Usually when seeing this comparison, it’s immediately clear: the problem isn’t “image format not switched to WebP/AVIF,” but how many steps were added to the request path. Google’s public recommendation remains keeping LCP under 2.5 seconds, and web.dev mentions that 40% of sites still don’t meet the recommended threshold—LCP is inherently the hardest CWV metric to handle.
Going one layer further, file size makes the first three types of problems more pronounced. Even if an image hits edge cache, if the actual above-the-fold delivery is 700 KB or 1.2 MB, downloading and decoding on mobile networks will still extend LCP; but the same sized file shows a bigger difference between HIT and MISS scenarios because MISS first adds origin request latency, then starts file transfer. web.dev’s responsive images documentation repeatedly emphasizes that browsers should receive images “suited to the current device,” not always serving desktop-sized images; otherwise, downloading 1600 px images on a 390 px wide phone inherently adds above-the-fold burden.

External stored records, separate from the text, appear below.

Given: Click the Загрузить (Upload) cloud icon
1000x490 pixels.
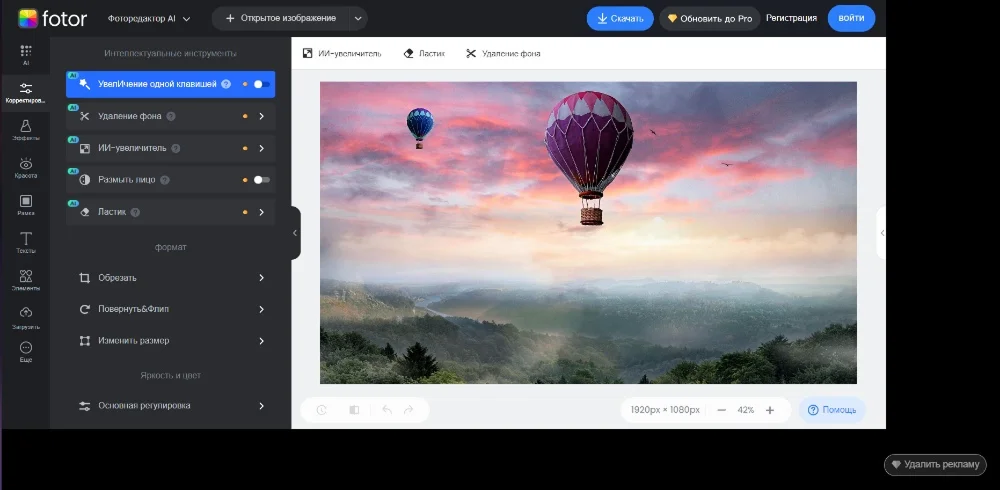Looking at the screenshot, I should tap(26, 317).
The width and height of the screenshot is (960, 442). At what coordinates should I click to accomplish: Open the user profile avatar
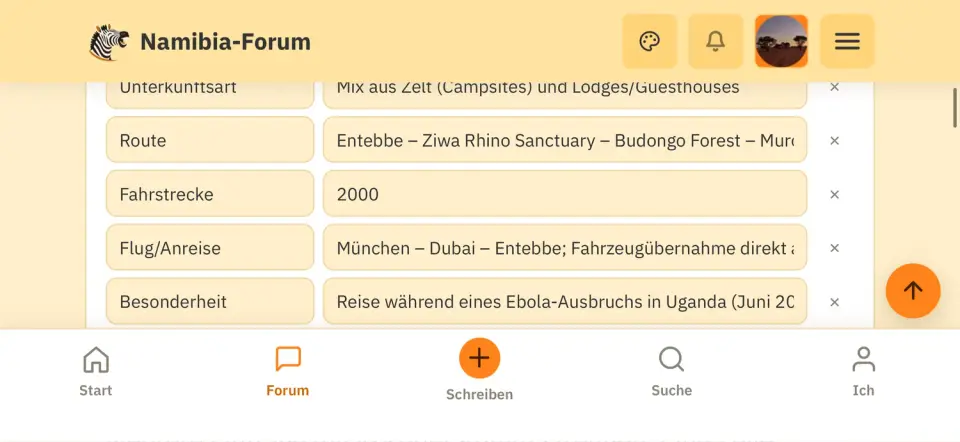pyautogui.click(x=781, y=42)
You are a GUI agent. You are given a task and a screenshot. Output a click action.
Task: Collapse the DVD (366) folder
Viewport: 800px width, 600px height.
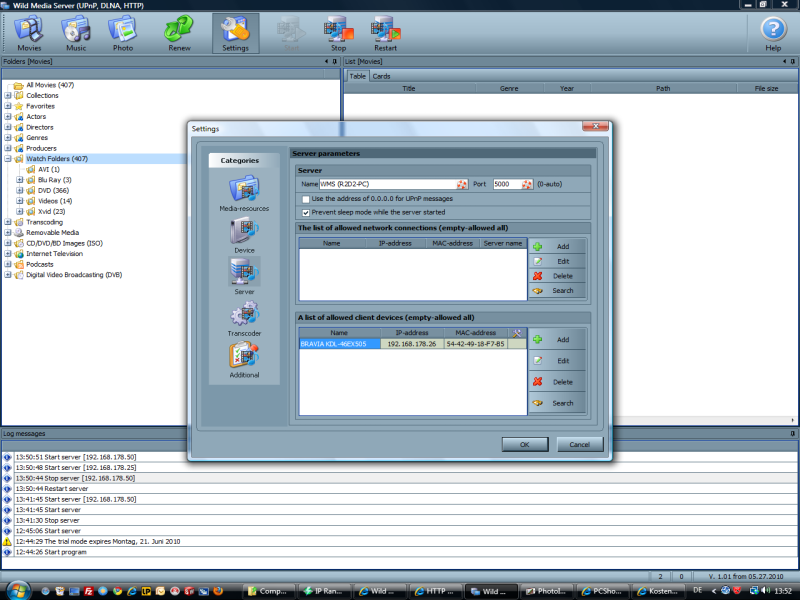[17, 188]
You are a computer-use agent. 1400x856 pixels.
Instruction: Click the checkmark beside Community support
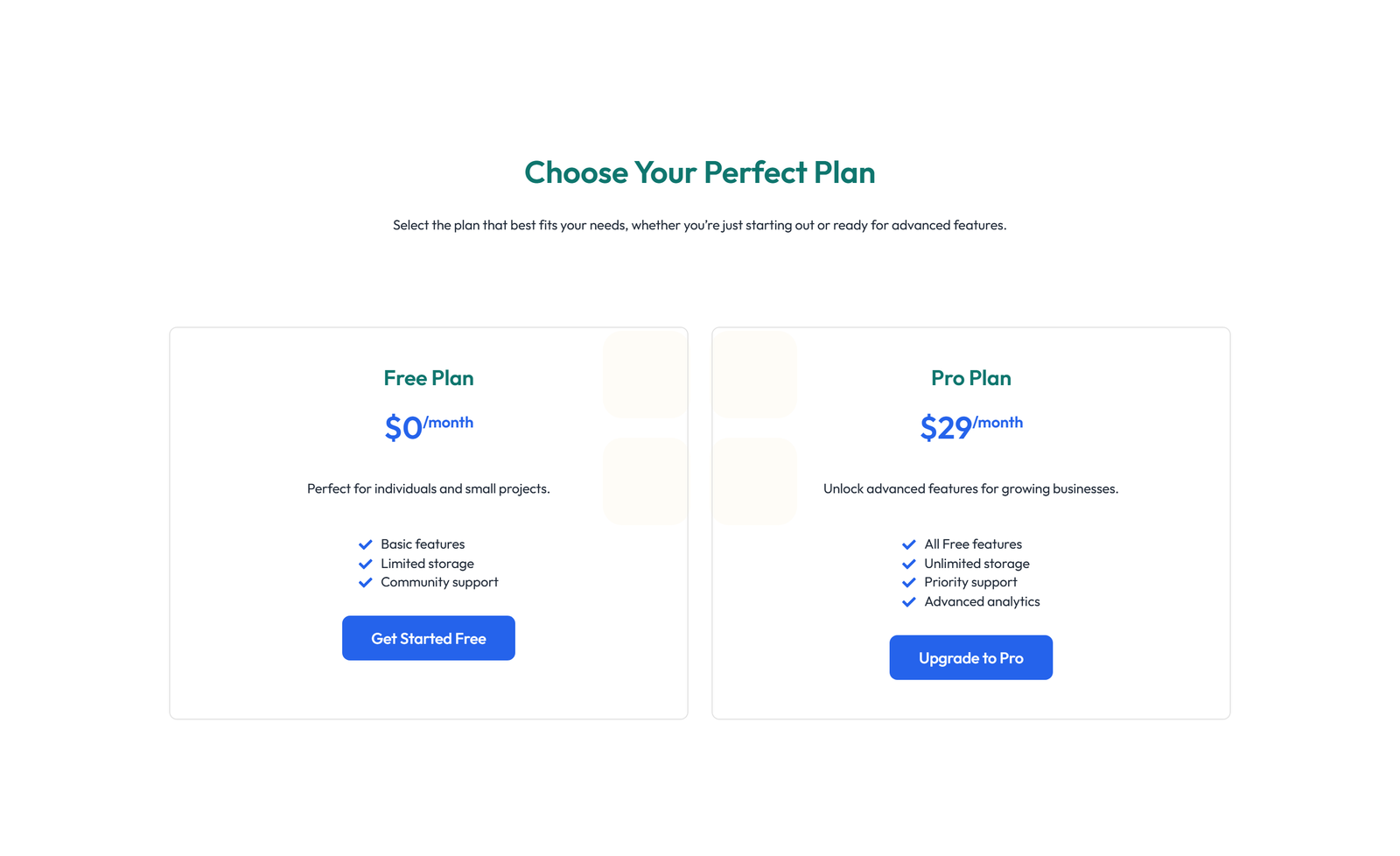[x=366, y=582]
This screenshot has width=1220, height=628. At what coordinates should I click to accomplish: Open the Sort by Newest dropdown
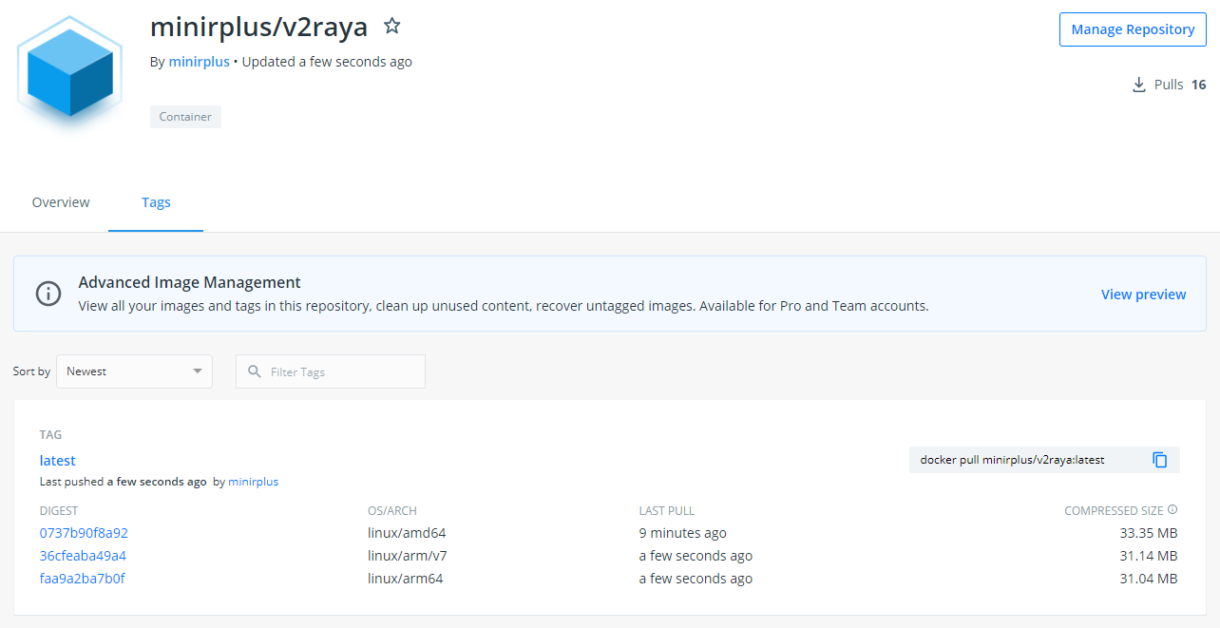click(x=134, y=371)
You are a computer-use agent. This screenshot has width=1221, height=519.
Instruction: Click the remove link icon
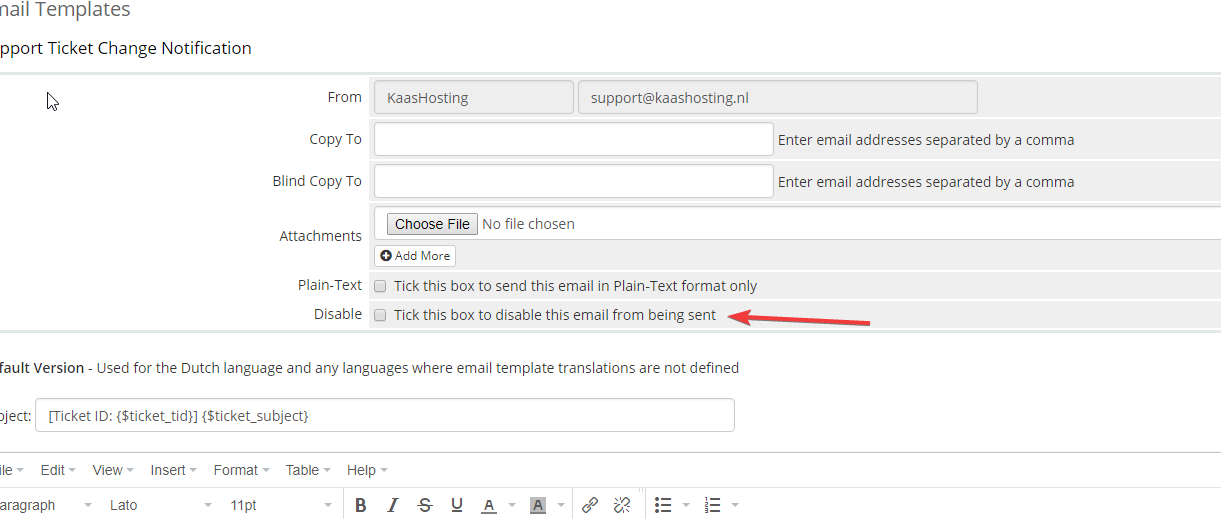[x=621, y=505]
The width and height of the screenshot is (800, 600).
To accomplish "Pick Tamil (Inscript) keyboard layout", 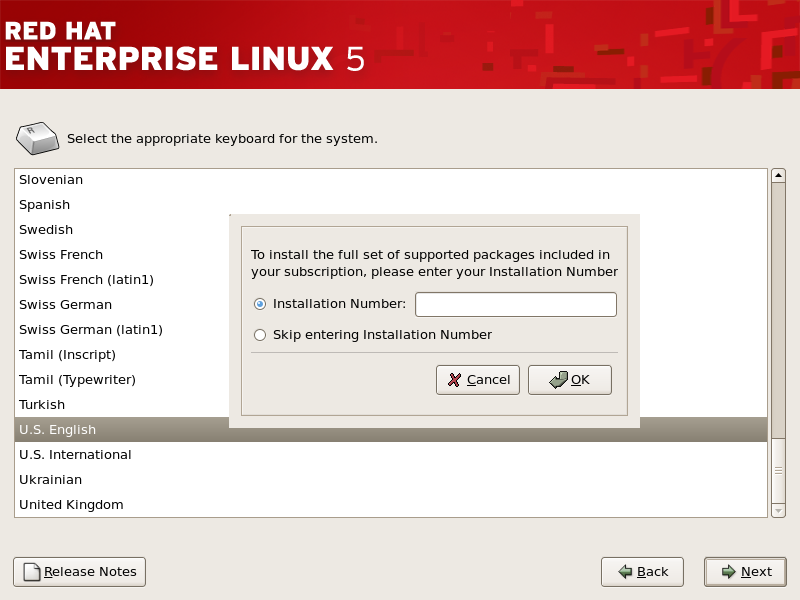I will tap(67, 355).
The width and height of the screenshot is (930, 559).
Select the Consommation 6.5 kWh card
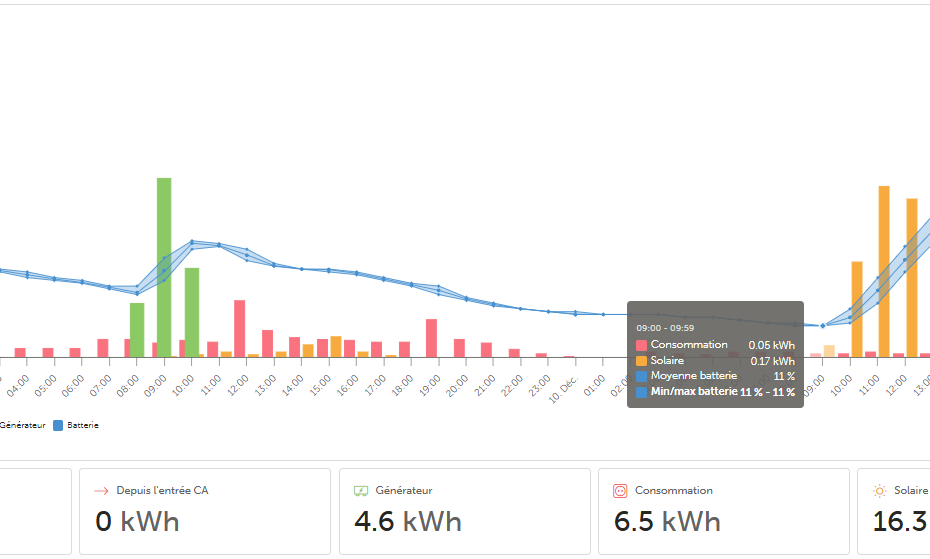tap(723, 511)
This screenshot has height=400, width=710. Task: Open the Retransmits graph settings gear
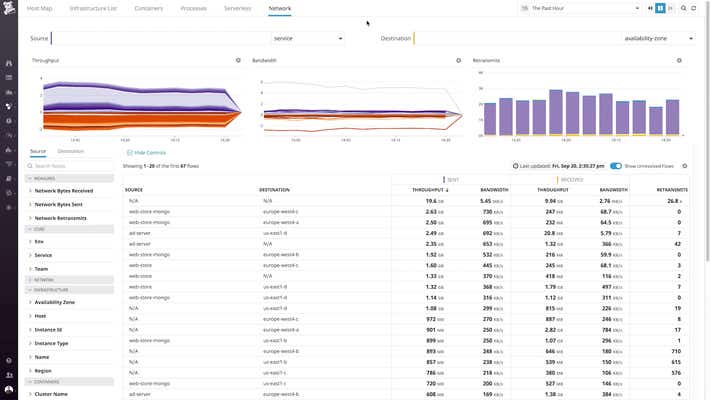[x=679, y=60]
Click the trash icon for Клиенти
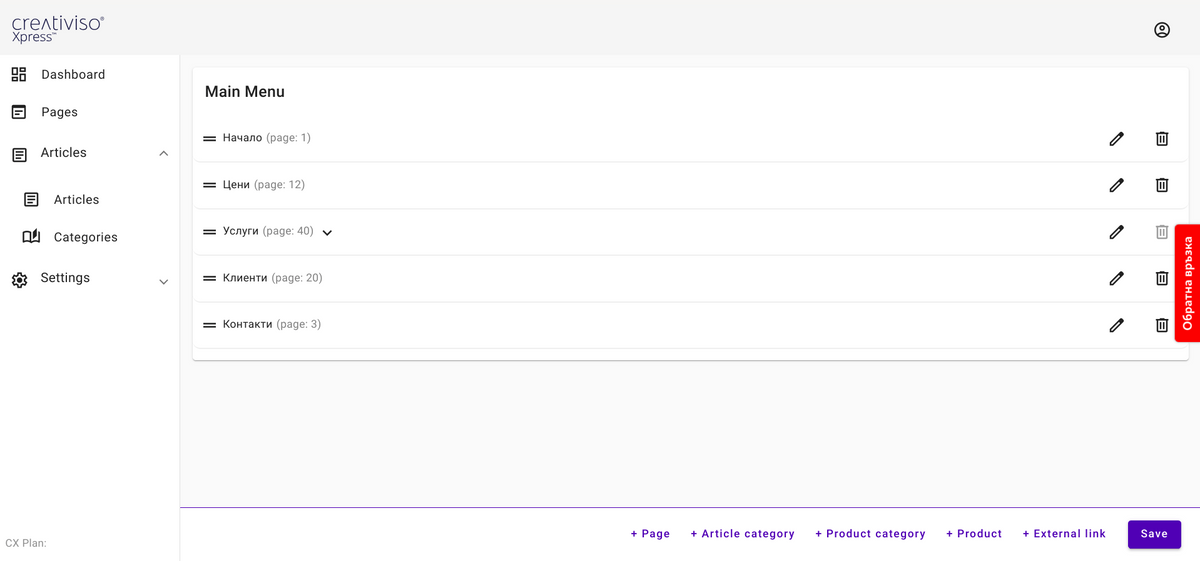The image size is (1200, 561). coord(1161,278)
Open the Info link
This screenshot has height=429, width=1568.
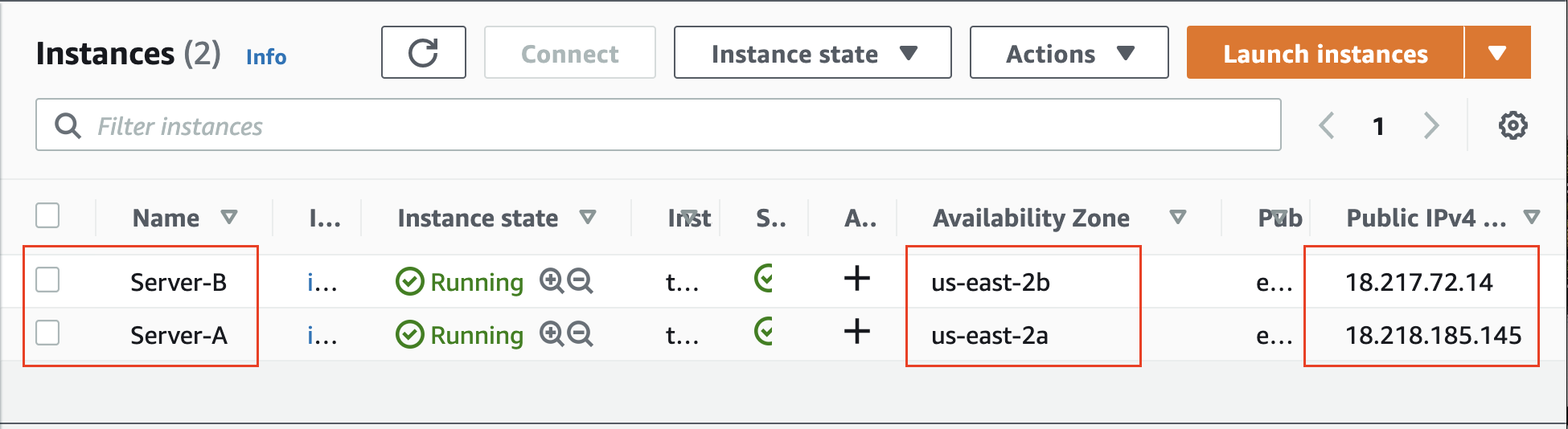[266, 57]
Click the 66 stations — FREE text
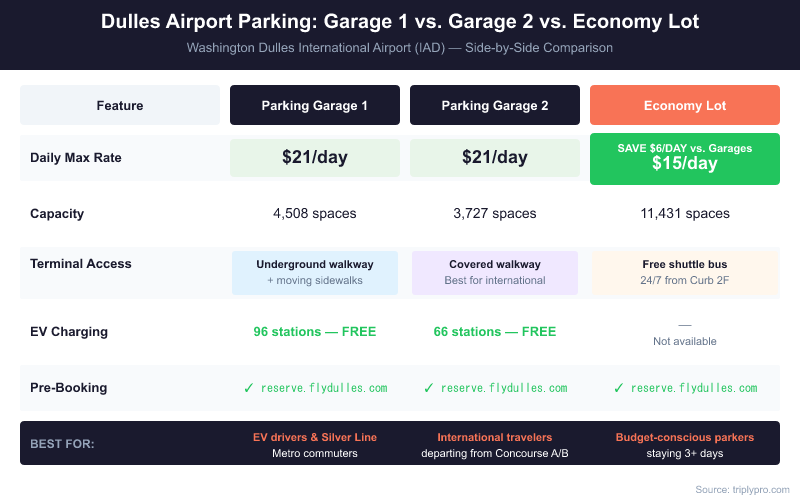Viewport: 800px width, 500px height. (x=495, y=331)
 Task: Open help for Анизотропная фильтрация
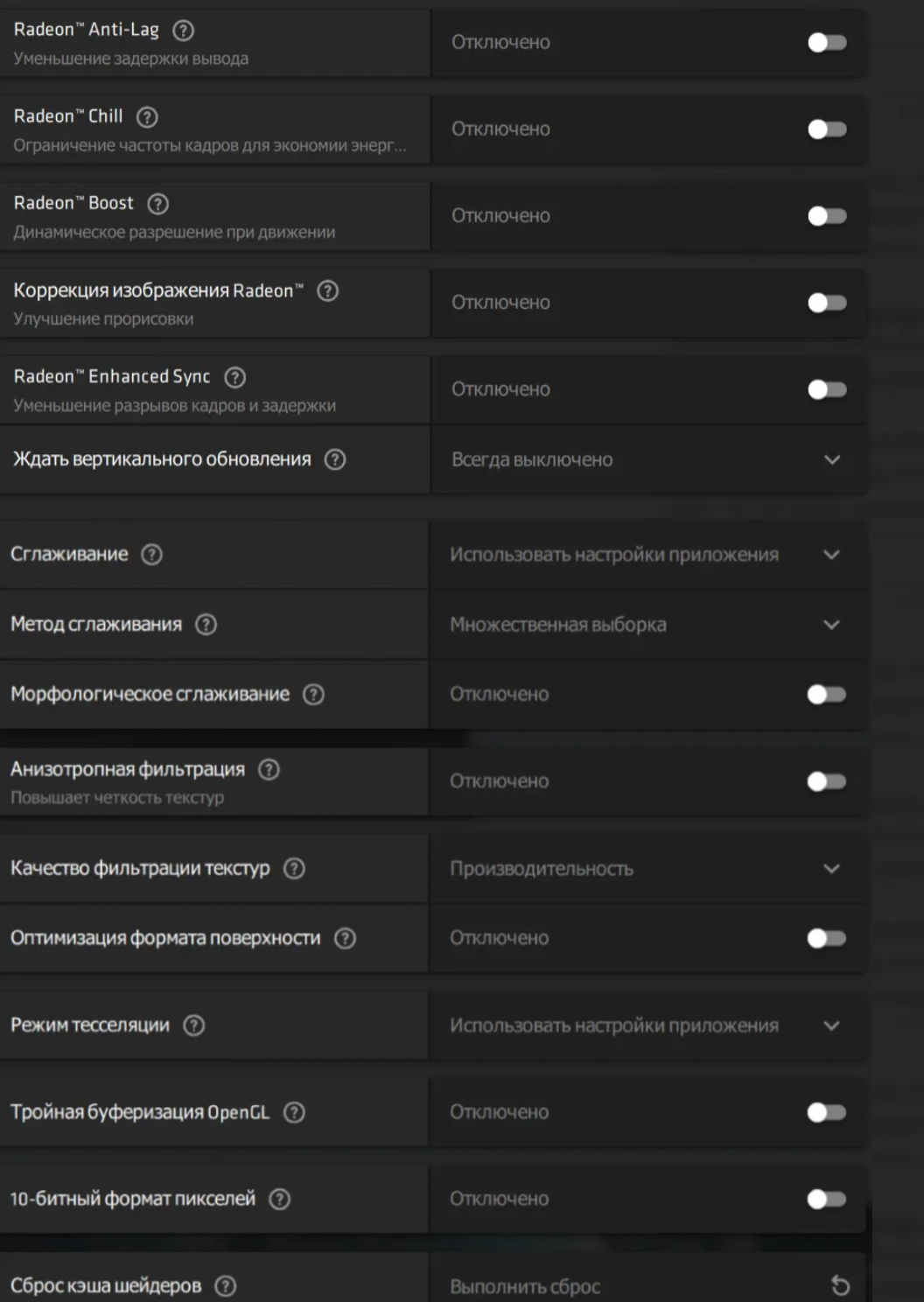[x=269, y=770]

At this point in the content, a complete logic path emerges: edge TTL too short, nodes can’t retain images; URL too fragmented, same image split into multiple copies; browser discovers it late, so even a cache hit doesn’t help. As long as any two of these combine, LCP exceeding 500 milliseconds is common; when all three exist, a page dropping from 2.3 seconds to 3.3 seconds is not an exaggeration.
Hero image is slow to appear
Users can’t tell whether it’s an “edge miss” or “an extra trip to origin”. Users only see the hero image being late by 300ms, 600ms, 1 second. The good target for LCP is still under 2.5 seconds, and it looks at the 75th percentile page visits; if a batch of users are consistently slow, the report will be high for a long time. Google’s public statement has always evaluated based on this metric.
First-time visits most easily amplify the problem. When the CDN node doesn’t have that hero image locally, after the request reaches the node, it has to fetch the file from the origin again. If the origin is in Virginia and the user is in Frankfurt or Sydney, what’s added isn’t just a local read, but a cross-region network round trip, plus origin server processing time. Cloudflare’s documentation makes it clear: by default, it follows the origin’s cache headers; without appropriate cache conditions or separate Edge TTL, resources may continue to go back to origin.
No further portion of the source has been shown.